Venez Reviens, Fout-Le-Camp, on doit acheter des timbres aujourd’hui, comme tous les mois je vais envoyer un chèque à ma femme. Oui, j’ai une femme, on n’a jamais divorcé elle et moi. Ça coûte trop cher. Et je ne parle pas de Fout-Le-Camp, non je vous parle d’une vraie femme, une avec des nibards et un cul à faire pâlir la Joconde.

Oui je suis un enculé qui a un jour aimé les femmes. Mais le temps a fait de moi ce que je ne voulais pas devenir, un misogyne hagard et frustré, une ordure qui ne se supporte plus.

Arrête de chialer espèce de gonzesse, il y a pire que les ruptures, il y a les maladies qui emportent les enfants, les guerres qui éclatent les ventres des femmes enceintes, les licenciements abusifs qui font de vous un être sans devenir, il y a…

Mais ça ne me suffit pas, je ne suis pas de ceux qui vont mieux en comparant le malheur et la cruauté ailleurs. Je suis mal, je suis un alcoolique qui ne boit plus.

Ah ben t’es là toi, je t’avais oublié, Mimine, viens faire un câlin. Ben vous êtes jaloux, je n’y crois pas, Reviens et Fout-Le-Camp, venez nom d’un chien, on doit sortir. Ça sera de votre faute je sors sans vous.
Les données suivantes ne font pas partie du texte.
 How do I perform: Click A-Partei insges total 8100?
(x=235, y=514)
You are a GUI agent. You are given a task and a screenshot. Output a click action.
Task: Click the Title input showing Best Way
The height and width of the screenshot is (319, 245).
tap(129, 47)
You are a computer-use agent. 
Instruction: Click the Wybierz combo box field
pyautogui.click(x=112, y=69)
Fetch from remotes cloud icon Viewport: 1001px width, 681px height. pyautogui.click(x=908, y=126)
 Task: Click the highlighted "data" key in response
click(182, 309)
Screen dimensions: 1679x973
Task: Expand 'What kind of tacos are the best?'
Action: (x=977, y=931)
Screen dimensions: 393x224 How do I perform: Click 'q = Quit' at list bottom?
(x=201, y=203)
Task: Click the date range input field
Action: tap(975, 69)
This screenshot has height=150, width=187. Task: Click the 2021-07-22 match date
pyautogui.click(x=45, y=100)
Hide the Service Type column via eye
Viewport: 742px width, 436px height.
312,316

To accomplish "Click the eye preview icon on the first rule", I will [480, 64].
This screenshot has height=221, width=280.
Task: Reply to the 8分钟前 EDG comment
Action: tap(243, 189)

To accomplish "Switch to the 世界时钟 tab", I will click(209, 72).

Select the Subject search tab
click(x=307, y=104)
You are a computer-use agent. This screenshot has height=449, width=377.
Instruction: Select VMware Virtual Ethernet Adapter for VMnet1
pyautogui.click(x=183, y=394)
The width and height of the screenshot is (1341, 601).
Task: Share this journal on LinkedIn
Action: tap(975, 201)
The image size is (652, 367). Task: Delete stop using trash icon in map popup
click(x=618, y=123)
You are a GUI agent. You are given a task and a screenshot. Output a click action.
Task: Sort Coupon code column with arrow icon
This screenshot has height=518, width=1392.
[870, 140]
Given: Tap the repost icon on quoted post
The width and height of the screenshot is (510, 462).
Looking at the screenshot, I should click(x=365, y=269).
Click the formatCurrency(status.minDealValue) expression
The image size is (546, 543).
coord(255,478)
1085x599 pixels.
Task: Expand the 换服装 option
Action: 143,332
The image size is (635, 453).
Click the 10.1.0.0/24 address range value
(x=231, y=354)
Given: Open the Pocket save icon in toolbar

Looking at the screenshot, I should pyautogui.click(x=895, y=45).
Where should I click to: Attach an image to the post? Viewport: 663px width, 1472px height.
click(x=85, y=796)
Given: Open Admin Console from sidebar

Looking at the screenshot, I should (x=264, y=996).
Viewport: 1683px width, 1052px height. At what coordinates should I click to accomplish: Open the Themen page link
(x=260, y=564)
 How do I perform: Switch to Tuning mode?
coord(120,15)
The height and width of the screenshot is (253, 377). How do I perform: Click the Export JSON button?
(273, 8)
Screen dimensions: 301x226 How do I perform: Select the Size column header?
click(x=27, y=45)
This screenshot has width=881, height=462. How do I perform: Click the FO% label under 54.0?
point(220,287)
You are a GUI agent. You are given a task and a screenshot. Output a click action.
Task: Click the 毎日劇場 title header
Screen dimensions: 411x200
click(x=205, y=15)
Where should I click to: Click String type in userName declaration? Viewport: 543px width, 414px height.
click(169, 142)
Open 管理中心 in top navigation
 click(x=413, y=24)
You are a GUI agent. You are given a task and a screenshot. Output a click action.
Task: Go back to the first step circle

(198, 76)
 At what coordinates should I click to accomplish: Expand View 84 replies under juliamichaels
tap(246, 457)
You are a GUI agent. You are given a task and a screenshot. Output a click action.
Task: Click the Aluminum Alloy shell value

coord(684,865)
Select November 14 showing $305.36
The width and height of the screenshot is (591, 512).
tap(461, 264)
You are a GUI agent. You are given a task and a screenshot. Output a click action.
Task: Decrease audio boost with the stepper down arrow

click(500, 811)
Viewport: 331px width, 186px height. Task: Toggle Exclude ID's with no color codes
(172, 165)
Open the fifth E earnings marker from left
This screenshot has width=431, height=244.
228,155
Je ne peux m’y résigner, sans eux je n’avance pas, je ne peux marcher sans béquille.

Ah les voilà, hop, à tout à l’heure vieille chose à poils, vieux chat mangeur de souris, mon nouveau héros.

 

 

Jour n°33 (Partie 33)

 

 

Levé aux aurores, dormi trois heures, le ciel est encore bas pour se faire oublier, on attendra bien demain. Je ne suis pas du matin, un nouveau jour une nouvelle corvée, tenir debout encore et encore, ça fatigue un homme. Des heures à devoir se dire que tout ça n’est pas pour rien, je suis confus mais je n’y vois aucun sens. La mort se faufile dès la naissance, alors se battre, pourquoi ?

Café clopes et détour du regard vers ce passé d’alcoolique, trente-trois jours, un record.

Pourtant, je n’éprouve aucune fierté à tenir le coup, j’espère juste de ne pas retomber dans la profonde mélancolie de la première semaine d’abstinence, le vide au cœur et la boule au ventre, la gorge serrée, je ne respire plus.

Les bébés dorment, et la joie de se retrouver avec eux tous les matins me donne envie de pleurer, je suis au bord des larmes à chaque fois que je les regarde. Que voulez-vous, je suis un sentimental. Au premier abord, on pourrait croire le contraire, misogyne à tous les étages, la femelle mise au rabais, je ne suis pas sûr de pouvoir m’expliquer à ce sujet, je suis un paradoxe qui assume. Après tout, je ne suis pas là pour me justifier, et merde, la voisine du dessus est en train de se faire un délire post-adolescent à la con, je l’entends danser comme une folle, je l’imagine avec un balai-micro, devant la glace, se regardant le nombril et l’origine du monde dans toute sa splendeur. Ça craint !

Je je suis une catin, arrête Mylène de m’emmerder, putain la paranoïa revient, non pas SANDRINE, je ne veux pas te voir dans les escaliers lorsque je m’apprête à sortir Fout-Le-Camp et Reviens, nonnnnnnnnnnnn…

Il est quelle heure ? Putain, six heures, mais qu’est-ce que je vais bien pouvoir faire ? On s’emmerde abstinent.

Ben t’en penses quoi toi Mimine, allez viens me faire un câlin, le vieux con est en manque d’affection.